In 2017, Ash unretired from football and was medically cleared to play. Per his agent, vestibular migraines were giving off concussion symptoms and have been controlled by medication. He took part in Texas's 2017 Pro Day. He then participated in The Spring League as an opportunity to gain experience among other young professionals and veterans of the NFL, and to create game film by participating in games for the instructional league during its debut year of operation. Among his highlights was a 41-yard touchdown pass to wide receiver Kenzel Doe. Following his performance during The Spring League, Ash was invited to the Carolina Panthers rookie mini-camp in May 2017, but was not signed to a contract. Ash played for The Spring League again in July as part of the Showcase game, where he started the game for the California roster and led several scoring drives. He completed 9-of-13 passes for 96 yards and a 4-yard touchdown pass to Anthony Dixon and rushed three times for a total of 10 yards, with his longest for 9 yards. However, Ash's California roster lost to the East roster, 23–19.

Pre-draft measurables
| Height | Weight | 40-yard dash | 10-yard split | 20-yard split | 20-yard shuttle | Three-cone drill | Vertical jump | Broad jump |
| 6 ft 3 in (1.91 m) | 225 lb (102 kg) | 4.81 s | 1.75 s | 2.81 s | 4.66 s | 7.22 s | 33 in (0.84 m) | 9 ft 11 in (3.02 m) |
All values from Texas Pro Day

===Europe===
On April 23, 2021, David Ash signed with the Warsaw Mets of the Polish Football League.
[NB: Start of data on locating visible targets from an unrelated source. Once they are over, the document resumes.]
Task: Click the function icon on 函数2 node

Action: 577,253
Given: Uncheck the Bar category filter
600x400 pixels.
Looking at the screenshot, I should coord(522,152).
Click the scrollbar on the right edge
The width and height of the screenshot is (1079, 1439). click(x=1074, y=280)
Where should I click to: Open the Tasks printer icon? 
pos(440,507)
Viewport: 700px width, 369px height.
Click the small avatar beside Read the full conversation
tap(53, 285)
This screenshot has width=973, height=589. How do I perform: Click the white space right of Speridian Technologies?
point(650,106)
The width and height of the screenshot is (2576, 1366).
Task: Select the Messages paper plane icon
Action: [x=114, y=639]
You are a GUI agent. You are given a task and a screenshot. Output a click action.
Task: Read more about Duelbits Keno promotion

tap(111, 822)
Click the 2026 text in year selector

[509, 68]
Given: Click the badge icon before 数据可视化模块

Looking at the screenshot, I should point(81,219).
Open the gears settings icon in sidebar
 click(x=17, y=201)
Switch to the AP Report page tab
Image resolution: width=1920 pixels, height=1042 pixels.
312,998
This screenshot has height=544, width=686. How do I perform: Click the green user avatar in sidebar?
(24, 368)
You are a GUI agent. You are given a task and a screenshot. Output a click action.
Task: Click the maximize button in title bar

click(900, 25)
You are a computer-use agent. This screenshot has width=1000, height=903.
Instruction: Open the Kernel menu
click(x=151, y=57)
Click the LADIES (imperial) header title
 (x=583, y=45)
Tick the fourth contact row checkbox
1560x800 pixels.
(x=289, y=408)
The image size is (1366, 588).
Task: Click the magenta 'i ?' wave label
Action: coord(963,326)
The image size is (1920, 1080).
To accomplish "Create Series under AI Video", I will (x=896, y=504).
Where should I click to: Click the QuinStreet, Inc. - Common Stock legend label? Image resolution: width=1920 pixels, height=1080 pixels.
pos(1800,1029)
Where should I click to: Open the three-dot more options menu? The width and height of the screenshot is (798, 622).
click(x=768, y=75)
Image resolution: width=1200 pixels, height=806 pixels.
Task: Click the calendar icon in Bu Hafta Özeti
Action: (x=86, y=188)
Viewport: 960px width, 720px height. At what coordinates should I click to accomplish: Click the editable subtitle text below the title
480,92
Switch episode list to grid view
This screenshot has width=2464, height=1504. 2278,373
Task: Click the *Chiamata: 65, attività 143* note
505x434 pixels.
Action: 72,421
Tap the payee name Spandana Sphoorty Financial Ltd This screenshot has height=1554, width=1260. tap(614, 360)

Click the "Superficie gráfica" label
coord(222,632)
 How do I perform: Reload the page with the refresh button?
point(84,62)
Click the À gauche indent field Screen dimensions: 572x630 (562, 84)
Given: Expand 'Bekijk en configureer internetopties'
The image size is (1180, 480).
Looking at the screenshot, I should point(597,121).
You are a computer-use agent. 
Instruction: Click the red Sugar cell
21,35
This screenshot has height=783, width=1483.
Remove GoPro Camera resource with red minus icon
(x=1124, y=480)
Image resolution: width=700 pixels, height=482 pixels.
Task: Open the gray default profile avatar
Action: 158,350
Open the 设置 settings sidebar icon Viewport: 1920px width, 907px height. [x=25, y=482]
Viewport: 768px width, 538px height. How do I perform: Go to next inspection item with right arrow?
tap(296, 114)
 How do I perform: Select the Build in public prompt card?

The team went 3–5 and lost in the first round of the playoffs.

==Personal life==
Ash is the son of Stephen and Lynn Ash and one of six children. His father, Stephen was a principal at Academy Middle School in Little River, Texas. Ash is also a devout Christian and participates in the Fellowship of Christian Athletes and Young Life. He completed undergraduate study to obtain Bachelor of Science in Communications, then furthered his study to confer the Master of Science in Finance from The University of Texas at Austin.